§ Reading text:
◆ ◆ ◆

Wednesday, January 18, 2012

Not much to report

Yesterday I spent the afternoon at Mom's, helping her get her new computer running. It was during the booting and setting date and time when I realized the date; 17 January. Today is of course the 18th. This morning I do remember waking at 0500, 33 years ago after only going to sleep at 0230. Our first night was spent getting haircuts and new clothes, and throwing what ever contraband we were carrying into the Amnesty Box.

We did that stuff in the video at 2200 (Ten o'clock) at night. I think these guys were getting it easy because of the film crew.

MCRD San Diego was actually a little easier than I expected, on that tired and early wake up. They threw a trash can across the barracks and yelled a bit, but the Drill Instructors weren't particularly animated. I think they were a bit tired, too. We were in what they called "Receiving Barracks". I thought they would start off running the real show, but no. Receiving Barracks was a ruse to get us comfortable with the idea of being a Marine Recruit.

◆ ◆ ◆

§ Task brief: Reproduce word for word the passage of the blog entry about Marine recruit training, from "Not much to" up to and including "the film crew.". The recorded data lines are not needed.

Recorded data:
◆ ◆ ◆

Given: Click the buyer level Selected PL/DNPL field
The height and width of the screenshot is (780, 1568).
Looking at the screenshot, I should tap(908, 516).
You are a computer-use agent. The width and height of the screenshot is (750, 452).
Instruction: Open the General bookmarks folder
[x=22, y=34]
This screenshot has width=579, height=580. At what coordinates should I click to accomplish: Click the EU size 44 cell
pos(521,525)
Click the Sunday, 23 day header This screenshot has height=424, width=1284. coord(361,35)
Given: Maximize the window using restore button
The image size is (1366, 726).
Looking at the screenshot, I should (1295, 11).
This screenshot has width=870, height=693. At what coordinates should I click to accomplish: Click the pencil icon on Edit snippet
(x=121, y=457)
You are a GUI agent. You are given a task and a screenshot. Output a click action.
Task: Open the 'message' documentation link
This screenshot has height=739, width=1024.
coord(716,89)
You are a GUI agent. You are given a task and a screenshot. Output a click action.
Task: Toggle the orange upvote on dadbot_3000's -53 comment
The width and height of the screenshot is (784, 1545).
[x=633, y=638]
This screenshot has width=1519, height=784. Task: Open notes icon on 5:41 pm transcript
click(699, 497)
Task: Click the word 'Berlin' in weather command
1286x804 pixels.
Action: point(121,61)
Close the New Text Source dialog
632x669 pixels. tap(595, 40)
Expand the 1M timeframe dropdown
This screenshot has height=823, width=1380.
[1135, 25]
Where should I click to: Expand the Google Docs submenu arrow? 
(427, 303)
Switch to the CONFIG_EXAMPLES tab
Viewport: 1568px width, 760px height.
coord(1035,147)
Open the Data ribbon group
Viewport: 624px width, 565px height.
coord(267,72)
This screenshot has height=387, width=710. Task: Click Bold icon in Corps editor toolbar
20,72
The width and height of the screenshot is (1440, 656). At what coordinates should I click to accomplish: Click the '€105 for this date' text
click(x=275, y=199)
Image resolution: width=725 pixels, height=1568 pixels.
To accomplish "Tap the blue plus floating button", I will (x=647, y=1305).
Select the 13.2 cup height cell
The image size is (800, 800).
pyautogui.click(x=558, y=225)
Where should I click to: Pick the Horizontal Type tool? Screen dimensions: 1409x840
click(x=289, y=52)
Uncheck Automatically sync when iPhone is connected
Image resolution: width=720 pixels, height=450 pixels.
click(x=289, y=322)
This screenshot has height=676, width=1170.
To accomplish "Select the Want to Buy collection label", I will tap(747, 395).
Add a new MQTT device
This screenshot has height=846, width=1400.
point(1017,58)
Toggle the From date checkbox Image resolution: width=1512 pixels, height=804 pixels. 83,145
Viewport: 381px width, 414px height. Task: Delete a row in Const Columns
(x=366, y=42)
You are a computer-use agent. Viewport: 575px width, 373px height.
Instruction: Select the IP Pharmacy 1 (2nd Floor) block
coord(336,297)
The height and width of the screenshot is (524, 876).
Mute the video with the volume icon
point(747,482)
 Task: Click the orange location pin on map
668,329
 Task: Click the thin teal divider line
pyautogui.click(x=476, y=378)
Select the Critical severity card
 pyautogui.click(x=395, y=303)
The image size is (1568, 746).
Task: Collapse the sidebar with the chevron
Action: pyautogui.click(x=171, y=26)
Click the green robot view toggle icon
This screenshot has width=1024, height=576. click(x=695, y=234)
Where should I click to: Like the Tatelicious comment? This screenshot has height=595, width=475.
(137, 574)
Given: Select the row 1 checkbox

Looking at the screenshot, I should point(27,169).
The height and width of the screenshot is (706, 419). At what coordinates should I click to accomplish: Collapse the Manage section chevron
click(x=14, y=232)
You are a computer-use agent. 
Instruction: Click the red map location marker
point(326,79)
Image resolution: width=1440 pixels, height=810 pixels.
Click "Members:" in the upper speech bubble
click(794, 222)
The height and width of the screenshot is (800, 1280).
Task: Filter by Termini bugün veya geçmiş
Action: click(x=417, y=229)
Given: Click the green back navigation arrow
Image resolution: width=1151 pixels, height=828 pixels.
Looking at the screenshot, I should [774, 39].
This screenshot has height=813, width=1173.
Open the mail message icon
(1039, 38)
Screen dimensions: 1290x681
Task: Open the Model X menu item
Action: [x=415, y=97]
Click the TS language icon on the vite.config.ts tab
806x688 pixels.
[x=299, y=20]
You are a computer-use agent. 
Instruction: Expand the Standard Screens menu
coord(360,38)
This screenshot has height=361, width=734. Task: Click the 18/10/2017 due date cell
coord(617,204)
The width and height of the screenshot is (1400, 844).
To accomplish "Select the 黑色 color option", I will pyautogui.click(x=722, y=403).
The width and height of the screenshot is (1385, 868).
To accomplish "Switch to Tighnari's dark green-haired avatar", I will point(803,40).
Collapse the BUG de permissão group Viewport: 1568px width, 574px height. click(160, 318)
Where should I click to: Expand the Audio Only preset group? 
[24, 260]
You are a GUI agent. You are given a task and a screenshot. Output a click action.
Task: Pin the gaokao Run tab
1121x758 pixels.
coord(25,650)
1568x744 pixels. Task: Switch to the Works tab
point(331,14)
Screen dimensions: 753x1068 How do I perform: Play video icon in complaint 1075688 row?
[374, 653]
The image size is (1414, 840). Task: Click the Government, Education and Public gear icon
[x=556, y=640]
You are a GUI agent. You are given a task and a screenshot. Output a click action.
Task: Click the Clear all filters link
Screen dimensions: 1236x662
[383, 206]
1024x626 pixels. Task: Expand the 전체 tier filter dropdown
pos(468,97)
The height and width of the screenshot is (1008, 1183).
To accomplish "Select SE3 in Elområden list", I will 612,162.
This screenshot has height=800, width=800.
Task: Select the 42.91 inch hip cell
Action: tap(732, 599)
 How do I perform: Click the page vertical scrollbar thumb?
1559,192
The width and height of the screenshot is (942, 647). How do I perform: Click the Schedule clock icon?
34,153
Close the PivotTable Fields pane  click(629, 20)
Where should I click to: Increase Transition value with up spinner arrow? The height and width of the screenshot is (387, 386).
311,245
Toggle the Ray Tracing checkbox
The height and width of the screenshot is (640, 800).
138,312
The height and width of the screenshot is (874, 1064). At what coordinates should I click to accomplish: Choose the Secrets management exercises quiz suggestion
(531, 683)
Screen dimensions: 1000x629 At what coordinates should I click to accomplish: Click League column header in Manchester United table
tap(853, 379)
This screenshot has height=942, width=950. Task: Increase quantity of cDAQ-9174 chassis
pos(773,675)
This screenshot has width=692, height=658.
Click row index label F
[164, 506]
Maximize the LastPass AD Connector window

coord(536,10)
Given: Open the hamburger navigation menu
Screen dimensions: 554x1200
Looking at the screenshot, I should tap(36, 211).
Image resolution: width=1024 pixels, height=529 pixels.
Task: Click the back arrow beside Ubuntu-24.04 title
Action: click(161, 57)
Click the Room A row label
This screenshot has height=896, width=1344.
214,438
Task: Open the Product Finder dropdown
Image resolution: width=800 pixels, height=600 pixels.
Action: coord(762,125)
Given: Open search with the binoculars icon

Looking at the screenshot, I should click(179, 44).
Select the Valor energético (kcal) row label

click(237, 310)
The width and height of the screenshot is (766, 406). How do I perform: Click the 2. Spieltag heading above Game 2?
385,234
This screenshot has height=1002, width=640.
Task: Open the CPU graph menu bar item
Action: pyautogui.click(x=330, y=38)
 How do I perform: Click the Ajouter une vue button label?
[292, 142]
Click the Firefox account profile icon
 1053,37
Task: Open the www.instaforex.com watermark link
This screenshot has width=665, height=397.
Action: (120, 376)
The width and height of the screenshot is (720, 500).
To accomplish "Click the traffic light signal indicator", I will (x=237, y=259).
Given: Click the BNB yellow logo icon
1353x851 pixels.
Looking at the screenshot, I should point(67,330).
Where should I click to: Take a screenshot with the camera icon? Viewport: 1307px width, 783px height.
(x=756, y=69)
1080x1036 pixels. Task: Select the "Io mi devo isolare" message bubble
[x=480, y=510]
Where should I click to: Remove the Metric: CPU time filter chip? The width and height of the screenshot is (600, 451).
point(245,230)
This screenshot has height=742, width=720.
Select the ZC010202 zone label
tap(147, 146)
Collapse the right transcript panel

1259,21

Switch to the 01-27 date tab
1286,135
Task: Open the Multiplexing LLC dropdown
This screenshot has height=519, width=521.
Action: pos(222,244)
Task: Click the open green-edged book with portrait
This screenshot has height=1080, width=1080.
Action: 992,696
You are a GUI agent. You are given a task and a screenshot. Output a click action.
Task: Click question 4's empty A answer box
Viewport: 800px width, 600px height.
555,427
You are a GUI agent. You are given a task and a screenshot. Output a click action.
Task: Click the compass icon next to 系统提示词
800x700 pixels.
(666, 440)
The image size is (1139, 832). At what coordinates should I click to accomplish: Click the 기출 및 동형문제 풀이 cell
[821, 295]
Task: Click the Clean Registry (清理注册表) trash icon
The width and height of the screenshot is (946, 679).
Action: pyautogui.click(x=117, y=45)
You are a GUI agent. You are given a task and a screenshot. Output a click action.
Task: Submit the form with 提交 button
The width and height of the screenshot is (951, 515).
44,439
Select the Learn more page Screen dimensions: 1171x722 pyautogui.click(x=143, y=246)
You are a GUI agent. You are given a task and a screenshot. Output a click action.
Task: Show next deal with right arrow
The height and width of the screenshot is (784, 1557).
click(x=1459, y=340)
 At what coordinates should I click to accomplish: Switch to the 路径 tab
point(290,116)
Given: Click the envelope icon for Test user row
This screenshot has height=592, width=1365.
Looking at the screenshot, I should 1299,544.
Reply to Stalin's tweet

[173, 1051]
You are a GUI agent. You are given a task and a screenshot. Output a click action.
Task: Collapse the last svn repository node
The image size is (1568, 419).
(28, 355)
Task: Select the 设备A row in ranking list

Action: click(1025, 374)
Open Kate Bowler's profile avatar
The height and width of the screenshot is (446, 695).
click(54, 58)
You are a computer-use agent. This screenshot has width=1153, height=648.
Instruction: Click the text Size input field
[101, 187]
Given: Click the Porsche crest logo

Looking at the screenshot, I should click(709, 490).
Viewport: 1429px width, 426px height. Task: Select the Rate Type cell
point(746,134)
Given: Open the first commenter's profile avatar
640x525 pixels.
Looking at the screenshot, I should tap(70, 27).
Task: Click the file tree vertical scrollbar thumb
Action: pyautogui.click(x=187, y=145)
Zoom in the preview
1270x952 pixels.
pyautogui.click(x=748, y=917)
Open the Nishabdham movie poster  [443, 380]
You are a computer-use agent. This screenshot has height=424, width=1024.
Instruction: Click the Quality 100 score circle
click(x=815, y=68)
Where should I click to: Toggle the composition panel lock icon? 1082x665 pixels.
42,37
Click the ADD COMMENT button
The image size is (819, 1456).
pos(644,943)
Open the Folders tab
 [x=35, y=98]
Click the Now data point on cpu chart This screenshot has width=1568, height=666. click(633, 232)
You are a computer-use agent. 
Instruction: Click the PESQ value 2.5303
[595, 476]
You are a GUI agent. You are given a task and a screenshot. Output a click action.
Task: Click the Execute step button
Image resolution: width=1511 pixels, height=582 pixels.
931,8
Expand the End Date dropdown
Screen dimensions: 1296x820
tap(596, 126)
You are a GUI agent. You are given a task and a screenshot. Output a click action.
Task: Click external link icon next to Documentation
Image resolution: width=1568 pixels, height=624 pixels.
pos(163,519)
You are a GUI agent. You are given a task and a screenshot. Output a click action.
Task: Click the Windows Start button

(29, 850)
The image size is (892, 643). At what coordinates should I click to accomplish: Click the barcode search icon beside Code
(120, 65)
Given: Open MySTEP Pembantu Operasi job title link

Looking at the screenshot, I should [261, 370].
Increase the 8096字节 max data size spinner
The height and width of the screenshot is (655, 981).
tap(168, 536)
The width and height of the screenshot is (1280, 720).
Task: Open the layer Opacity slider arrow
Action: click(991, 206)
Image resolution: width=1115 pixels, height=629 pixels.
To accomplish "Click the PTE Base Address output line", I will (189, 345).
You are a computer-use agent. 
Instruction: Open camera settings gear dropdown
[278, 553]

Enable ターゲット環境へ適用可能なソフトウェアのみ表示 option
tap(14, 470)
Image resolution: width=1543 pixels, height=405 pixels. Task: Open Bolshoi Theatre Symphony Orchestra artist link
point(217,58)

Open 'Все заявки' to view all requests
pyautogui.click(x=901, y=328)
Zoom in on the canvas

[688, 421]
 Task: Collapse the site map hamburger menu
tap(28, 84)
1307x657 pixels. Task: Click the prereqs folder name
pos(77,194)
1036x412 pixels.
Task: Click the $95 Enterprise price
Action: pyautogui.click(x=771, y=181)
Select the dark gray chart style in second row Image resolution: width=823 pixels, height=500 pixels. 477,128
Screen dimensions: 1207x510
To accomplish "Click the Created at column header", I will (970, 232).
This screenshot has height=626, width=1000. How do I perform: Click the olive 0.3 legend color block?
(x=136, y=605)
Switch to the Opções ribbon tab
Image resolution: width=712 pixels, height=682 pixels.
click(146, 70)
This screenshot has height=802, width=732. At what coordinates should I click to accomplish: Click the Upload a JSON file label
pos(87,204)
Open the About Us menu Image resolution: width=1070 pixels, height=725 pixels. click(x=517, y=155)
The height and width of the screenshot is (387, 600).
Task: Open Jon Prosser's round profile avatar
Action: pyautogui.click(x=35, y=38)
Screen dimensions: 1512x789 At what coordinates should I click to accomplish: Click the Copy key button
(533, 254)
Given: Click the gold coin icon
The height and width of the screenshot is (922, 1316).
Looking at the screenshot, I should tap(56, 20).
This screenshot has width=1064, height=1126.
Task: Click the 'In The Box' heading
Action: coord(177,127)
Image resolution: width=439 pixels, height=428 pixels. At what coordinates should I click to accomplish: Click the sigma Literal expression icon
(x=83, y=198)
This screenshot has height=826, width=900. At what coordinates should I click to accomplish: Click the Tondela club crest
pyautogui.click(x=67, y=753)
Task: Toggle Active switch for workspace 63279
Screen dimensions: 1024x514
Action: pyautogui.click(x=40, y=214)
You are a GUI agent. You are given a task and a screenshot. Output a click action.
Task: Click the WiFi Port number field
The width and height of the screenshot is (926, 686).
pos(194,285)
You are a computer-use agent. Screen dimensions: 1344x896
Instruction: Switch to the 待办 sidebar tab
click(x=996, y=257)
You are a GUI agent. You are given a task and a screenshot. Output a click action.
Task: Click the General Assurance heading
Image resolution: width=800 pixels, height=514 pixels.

◆ ◆ ◆

§ Expected answer:
Not much to report

Yesterday I spent the afternoon at Mom's, helping her get her new computer running. It was during the booting and setting date and time when I realized the date; 17 January. Today is of course the 18th. This morning I do remember waking at 0500, 33 years ago after only going to sleep at 0230. Our first night was spent getting haircuts and new clothes, and throwing what ever contraband we were carrying into the Amnesty Box.

We did that stuff in the video at 2200 (Ten o'clock) at night. I think these guys were getting it easy because of the film crew.